米DisplaySearchは米国時間12月17日に,2002年第3四半期における10インチ以上の大型TFT LCD市場に関する調査結果を発表した。大型TFT LCDの出荷台数は事前の予測通り前期比8%減,前年同期比では40%増の1620万台となった。

 過去3年をみると,前期と比べて出荷台数が減少したのは今回が3度目となる。なお,減少率はこれまでで最悪となった。

 「第2四半期に出荷台数が需要を上回った反動を受けた。第2四半期は,LCDモニター用モジュールの出荷台数が前期比10%増,ノート・パソコン用モジュールの出荷台数が前期比8%増だったものの,LCDモニターとノート・パソコン自体の需要はともに3%減少した。このため,OEMの在庫が相当量ふくらんだ。また第2四半期は,毎月価格が上昇していたため,なるべく低い値段で在庫を確保しようとOEMが発注を過剰に行った」と,DisplaySearch社社長のRoss Young氏は説明する。

 こうした状況により,第3四半期はLCDモニター用モジュールの出荷台数が前期と比べ2.5%減少して865万台,ノート・パソコン用モジュールが16%減少して675万台となった。しかし,前期と比べ両モジュールの出荷台数は減少したものの,「LCDモニターとノート・パソコン自体の出荷台数は,OEMが抱えていた在庫によって増加している」(同氏)という。
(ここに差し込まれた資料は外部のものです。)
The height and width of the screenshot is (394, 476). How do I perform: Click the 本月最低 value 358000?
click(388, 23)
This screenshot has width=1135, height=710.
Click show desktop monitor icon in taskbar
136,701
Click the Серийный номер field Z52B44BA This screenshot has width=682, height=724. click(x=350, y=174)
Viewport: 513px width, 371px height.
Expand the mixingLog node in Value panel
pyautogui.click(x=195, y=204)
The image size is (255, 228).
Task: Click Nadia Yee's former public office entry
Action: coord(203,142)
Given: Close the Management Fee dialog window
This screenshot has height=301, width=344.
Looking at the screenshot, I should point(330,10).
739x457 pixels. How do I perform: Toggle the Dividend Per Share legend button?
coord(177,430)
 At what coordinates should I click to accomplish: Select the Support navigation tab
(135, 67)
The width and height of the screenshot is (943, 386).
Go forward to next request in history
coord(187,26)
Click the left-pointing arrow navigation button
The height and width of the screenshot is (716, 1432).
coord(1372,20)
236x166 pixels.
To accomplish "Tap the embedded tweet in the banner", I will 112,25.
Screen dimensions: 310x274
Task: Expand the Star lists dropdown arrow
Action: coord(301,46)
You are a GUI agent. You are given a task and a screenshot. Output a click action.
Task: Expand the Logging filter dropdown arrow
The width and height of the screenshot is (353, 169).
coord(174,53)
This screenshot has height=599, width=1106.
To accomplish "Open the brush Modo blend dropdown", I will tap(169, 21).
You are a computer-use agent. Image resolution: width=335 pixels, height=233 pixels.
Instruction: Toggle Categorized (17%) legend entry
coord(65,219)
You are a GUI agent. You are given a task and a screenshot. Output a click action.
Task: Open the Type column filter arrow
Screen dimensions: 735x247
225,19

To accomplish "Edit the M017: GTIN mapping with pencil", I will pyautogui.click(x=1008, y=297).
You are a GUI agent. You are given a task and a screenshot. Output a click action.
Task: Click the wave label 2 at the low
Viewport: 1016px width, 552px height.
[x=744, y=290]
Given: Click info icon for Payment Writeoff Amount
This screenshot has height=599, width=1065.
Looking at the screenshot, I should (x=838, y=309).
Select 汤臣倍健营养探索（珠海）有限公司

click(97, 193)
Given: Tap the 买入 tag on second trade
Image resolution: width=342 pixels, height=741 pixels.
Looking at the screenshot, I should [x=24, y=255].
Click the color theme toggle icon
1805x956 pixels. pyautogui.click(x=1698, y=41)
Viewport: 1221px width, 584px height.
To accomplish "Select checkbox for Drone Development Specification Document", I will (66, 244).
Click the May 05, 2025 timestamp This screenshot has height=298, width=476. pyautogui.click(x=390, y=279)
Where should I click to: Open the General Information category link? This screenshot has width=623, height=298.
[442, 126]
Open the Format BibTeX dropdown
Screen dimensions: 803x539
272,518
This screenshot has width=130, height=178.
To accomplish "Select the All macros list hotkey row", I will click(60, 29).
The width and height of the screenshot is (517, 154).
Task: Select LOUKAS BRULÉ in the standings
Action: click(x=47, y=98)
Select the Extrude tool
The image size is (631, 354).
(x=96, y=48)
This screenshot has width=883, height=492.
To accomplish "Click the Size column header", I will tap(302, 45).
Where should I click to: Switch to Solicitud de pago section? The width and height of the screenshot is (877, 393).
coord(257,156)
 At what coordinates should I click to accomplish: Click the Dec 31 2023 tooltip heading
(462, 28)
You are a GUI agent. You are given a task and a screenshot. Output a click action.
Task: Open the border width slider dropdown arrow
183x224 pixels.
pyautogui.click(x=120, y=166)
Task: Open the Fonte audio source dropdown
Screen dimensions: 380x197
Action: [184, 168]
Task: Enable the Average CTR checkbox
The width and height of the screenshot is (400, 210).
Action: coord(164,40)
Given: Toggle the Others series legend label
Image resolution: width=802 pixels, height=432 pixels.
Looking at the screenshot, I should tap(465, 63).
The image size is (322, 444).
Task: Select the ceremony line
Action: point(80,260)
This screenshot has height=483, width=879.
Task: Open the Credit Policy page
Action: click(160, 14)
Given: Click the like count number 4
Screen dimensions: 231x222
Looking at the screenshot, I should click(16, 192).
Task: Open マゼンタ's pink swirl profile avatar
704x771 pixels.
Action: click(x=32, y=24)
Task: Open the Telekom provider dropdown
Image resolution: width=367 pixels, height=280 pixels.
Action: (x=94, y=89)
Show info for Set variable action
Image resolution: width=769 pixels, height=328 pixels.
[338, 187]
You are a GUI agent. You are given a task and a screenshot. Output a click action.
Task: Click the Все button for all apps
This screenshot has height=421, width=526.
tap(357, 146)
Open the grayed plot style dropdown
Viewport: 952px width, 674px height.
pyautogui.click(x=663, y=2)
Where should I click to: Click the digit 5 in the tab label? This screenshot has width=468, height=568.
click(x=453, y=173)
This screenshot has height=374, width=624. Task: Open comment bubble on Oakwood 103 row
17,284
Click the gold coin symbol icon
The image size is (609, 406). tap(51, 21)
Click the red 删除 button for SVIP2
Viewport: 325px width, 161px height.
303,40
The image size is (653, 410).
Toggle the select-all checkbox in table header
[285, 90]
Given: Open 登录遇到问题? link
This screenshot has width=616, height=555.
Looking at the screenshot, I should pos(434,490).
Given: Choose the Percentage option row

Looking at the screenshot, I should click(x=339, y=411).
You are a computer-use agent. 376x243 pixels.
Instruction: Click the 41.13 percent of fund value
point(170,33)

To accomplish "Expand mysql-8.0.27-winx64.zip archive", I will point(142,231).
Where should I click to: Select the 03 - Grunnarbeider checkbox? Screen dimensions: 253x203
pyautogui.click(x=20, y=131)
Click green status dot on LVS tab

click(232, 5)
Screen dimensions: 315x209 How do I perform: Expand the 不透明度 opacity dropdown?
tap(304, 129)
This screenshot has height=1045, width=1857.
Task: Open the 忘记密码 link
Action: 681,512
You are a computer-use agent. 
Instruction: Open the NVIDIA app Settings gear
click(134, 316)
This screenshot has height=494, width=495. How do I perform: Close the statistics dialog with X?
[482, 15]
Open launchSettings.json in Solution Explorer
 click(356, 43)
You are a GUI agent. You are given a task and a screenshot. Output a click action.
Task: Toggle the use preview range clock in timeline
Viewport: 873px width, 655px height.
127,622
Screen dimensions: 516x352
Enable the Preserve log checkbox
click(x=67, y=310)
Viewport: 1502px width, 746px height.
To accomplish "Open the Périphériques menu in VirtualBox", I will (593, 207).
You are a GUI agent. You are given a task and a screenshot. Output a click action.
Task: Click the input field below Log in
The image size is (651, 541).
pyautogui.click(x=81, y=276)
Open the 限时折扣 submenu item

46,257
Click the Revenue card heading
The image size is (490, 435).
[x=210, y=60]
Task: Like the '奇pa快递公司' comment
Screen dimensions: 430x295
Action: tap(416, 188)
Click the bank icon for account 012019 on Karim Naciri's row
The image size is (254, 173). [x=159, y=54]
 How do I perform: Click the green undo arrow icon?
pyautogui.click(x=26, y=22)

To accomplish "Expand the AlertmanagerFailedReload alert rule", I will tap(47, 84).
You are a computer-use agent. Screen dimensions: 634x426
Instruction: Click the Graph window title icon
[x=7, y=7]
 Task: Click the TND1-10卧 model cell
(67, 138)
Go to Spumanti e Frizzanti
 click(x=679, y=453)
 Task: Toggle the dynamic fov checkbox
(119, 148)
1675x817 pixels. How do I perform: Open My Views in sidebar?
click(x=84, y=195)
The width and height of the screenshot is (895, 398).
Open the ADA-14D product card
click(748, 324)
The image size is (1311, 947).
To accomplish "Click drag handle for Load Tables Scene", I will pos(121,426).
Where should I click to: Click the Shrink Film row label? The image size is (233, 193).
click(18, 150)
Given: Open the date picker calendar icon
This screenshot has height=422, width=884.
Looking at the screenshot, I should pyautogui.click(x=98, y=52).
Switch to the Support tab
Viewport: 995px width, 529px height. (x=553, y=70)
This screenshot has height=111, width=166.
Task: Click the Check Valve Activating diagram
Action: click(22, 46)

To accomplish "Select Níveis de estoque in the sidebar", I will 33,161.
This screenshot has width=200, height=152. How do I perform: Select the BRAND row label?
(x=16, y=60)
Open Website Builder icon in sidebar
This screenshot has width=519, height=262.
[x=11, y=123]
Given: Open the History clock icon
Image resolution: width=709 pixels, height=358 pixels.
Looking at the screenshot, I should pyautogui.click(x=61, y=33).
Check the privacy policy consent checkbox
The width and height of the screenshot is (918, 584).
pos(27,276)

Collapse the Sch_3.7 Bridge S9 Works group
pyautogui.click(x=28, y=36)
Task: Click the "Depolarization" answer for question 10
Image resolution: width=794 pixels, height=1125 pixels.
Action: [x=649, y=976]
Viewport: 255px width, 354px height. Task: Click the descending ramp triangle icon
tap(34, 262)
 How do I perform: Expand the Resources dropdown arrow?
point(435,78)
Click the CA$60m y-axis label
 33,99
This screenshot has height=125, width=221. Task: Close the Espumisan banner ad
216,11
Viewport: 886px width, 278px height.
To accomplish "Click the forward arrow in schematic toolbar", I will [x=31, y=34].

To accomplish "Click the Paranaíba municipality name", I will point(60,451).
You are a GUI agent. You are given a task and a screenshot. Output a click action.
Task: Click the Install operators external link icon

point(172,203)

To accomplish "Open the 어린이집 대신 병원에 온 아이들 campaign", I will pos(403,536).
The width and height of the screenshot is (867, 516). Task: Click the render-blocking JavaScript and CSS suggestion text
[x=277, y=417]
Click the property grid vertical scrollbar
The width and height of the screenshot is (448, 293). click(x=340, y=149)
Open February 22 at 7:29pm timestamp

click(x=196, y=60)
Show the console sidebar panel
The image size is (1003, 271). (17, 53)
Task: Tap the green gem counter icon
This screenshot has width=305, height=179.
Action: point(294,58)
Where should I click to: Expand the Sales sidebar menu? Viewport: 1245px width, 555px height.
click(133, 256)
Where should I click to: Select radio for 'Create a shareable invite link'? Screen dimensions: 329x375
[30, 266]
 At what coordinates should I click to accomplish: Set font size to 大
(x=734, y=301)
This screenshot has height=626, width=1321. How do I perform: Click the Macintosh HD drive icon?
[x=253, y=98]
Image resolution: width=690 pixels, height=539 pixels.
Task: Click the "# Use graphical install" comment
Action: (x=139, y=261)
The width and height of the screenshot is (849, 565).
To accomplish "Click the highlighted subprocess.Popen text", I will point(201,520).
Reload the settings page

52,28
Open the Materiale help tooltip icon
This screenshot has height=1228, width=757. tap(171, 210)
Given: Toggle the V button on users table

 なお,LCDテレビ用モジュールの出荷台数は前期比27%増,工業用モジュールは前期比14%増となった。

 第3四半期は鈍化した需要を喚起するために,販売価格の低下が進んだ。第3四半期における大型TFT LCDのASP(平均販売価格)は前期と比べ5%低下した。ちなみに第2四半期には前期比で13%上昇した。第3四半期の工業用モジュールとLCDモニター向けモジュールのASPは,下降ペースが最も早く7%低下した。LCDテレビ用モジュールは,大型パネルを搭載した製品への移行が進んだことから2%上昇した。

 2002年第3四半期の大型TFT LCDの総売上高は出荷台数とASPの減少により,前年同期比13%減の44億ドルとなった。ノート・パソコン用モジュールが同20%減,LCDモニター用モジュールが同10%減,LCDテレビ用モジュールが同29%増,工業用モジュールが同6%増である。

 第4四半期におけるTFT LCDの出荷台数は,価格低下に後押しされ,前期比12%増となる見込み。用途別にみると,LCDテレビ用モジュールが同60%増,工業用モジュールが同13%増,LCDモニター用モジュールが同11%増,ノート・パソコン用モジュールが同9%増。しかし,ASPが出荷台数の伸びをしのぐ勢いで減少するため,第4四半期におけるLCDモニターの売上高は10%減の40億ドルになる見通しだ。ASPは2003年第1四半期までに安定するという。